## What you should do
Rewrite the entries from the line containing "Task: Click the thumbs down feedback icon" through the end of the entries, swapping "screenshot" for "screen capture" and keeping everything else the same.

Stored items from a collection:
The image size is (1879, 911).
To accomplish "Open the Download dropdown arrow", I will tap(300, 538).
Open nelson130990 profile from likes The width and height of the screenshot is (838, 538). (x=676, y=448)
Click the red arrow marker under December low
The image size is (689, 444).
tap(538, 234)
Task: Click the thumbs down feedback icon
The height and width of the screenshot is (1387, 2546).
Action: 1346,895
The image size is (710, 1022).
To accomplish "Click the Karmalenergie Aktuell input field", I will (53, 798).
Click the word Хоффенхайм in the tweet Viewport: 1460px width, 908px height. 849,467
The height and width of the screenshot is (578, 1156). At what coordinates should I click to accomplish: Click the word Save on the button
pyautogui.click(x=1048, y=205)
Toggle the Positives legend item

## Output of the task
Task: Click the thumbs down feedback icon
The height and width of the screen capture is (1387, 2546).
Action: 1346,895
The image size is (710, 1022).
To accomplish "Click the Karmalenergie Aktuell input field", I will (53, 798).
Click the word Хоффенхайм in the tweet Viewport: 1460px width, 908px height. 849,467
The height and width of the screen capture is (578, 1156). At what coordinates should I click to accomplish: Click the word Save on the button
pyautogui.click(x=1048, y=205)
Toggle the Positives legend item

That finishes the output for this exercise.